Start with Northwestern. Although its agreement includes a disclaimer that it does not give the “United States authority to dictate faculty hiring, University hiring, admission decisions, Northwestern’s curriculum, or the content of academic speech and research,” several provisions do in fact trade away core university principles of institutional autonomy, academic freedom, and openness to all. Among other things, the agreement requires Northwestern to disband one committee (§ 10) and create another (§ 15), prohibit nondisruptive acts of protest (§ 13), change its admissions (§ 21) and hiring (§ 25) in ways that make it harder to prevent invidious discrimination, prohibit diversity statements in hiring (§ 26), exclude trans women from female-designated athletic facilities (§ 28), and cease providing gender-affirming care to minors (§ 29).

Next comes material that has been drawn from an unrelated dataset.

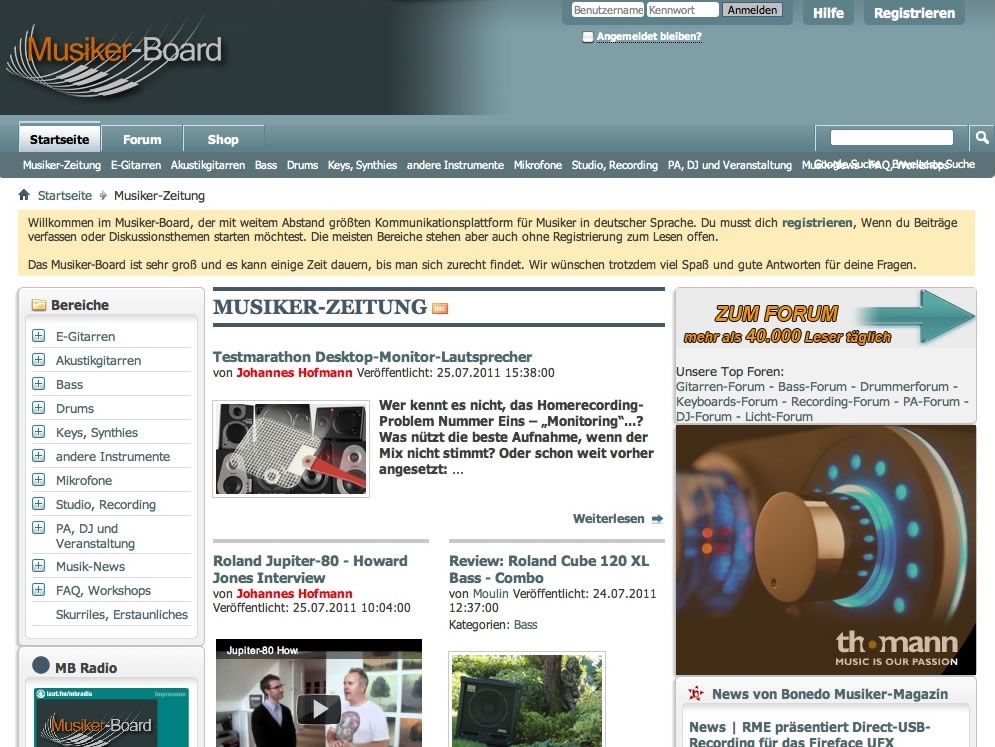The image size is (995, 747).
Task: Click the Weiterlesen arrow icon
Action: [x=657, y=519]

The university is also paying $75 million in what can only be described as protection money. I regret to say that Northwestern has compromised its fundamental values in the name of expedience, just as Columbia did.
As a result, I’m adding Northwestern to my pledge. I will not speak at conferences held at or organized by Northwestern. I will not publish with Northwestern publications or provide peer reviews for them. I will not provide outside tenure evaluations for Northwestern departments. I will not contribute in any way to the institution until everyone who is responsible for its shameful decision has resigned, retired, or been fired, and until Northwestern repudiates their catastrophic choice. If any other universities strike similarly repugnant deals, I will add them as well.

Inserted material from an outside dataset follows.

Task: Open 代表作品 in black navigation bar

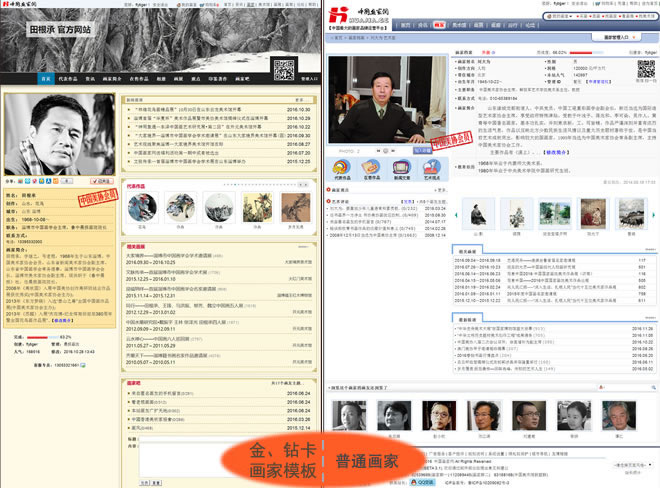Action: pyautogui.click(x=67, y=77)
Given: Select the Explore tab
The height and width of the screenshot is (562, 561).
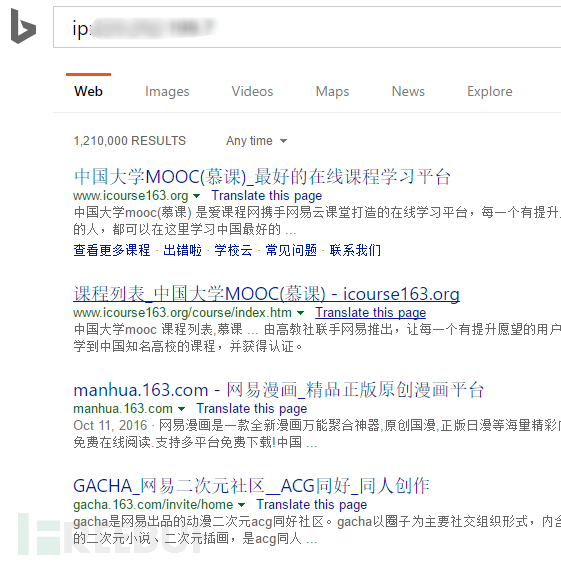Looking at the screenshot, I should 490,91.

Now for Cornell. Things here are different in two ways. First, while its agreement is not good, it is nowhere near as bad as Columbia’s or Northwestern’s. Unlike their deals, there are no terms in Cornell’s that significantly compromise the academic freedom of the university’s affiliates or the university’s own institutional autonomy. My colleague Nate Foster and our local AAUP chapter have published thoughtful critiques of the Cornell agreement. I agree with their criticisms of the provisions on admissions data, campus climate surveys, and providing tendentious training materials to faculty and staff. But I think that while these terms are harmful and ill-advised, none of them cut to the heart of what it means to be a university.
The worst terms in the Cornell agreement are the financial ones. Cornell will pay $30 million to the federal government over three years. This is straight-up protection money, and paying it is shameful. Cornell has also pledged to spend $30 million on programs that combine agriculture with AI and robotics. Although the money will be spent on potentially worthwhile research, this particular cause is serving as such an obvious fig leaf that in a way it is even more embarassing. This said, I have seen universities lose far larger sums in even more pathetic ways. I don’t feel that mishandling money like this requires me or others to avoid performing academic service for Cornell. (Donors, however, might rightly question whether they should be supporting a university that squanders its money on bribes to a bullying government.)
The other relevant difference for Cornell is that I work here. My labor is not a gift that I gave freely and can freely suspend. I negotiated the terms under which I provide my labor to the university. Among those terms is that they pay me. The roof over my head and the food on my table are not trifles. For my part, I’ve promised to teach my courses, advise my students, perform my research, serve on commitees, and do the million other things that make up the job of a professor.
There’s something else to this, too. I’m a member of a community here, one with tighter bonds and greater commitments than the general worldwide community of scholars. I have obligations. My students are counting on me. My advisees are counting on me. My colleagues are counting on me. I know the names of the people who’ll be left in the lurch if I don’t show up to class. They signed up to take my course, with me. My first responsibility is to them, because, again, this is what it means to work at a university.
This is not to say that I feel obliged to support Cornell no matter what. There is no institution in the world that you should support no matter what. Rather, as I said last time, universities exist to promote the discovery, preservation, and transmission of knowledge, and upholding that value means different things depending on one’s relationship to the university in question. I can certainly imagine that Cornell could do things so repugnant that I would feel obliged to resign—but the bar is much higher when it comes to one’s own university.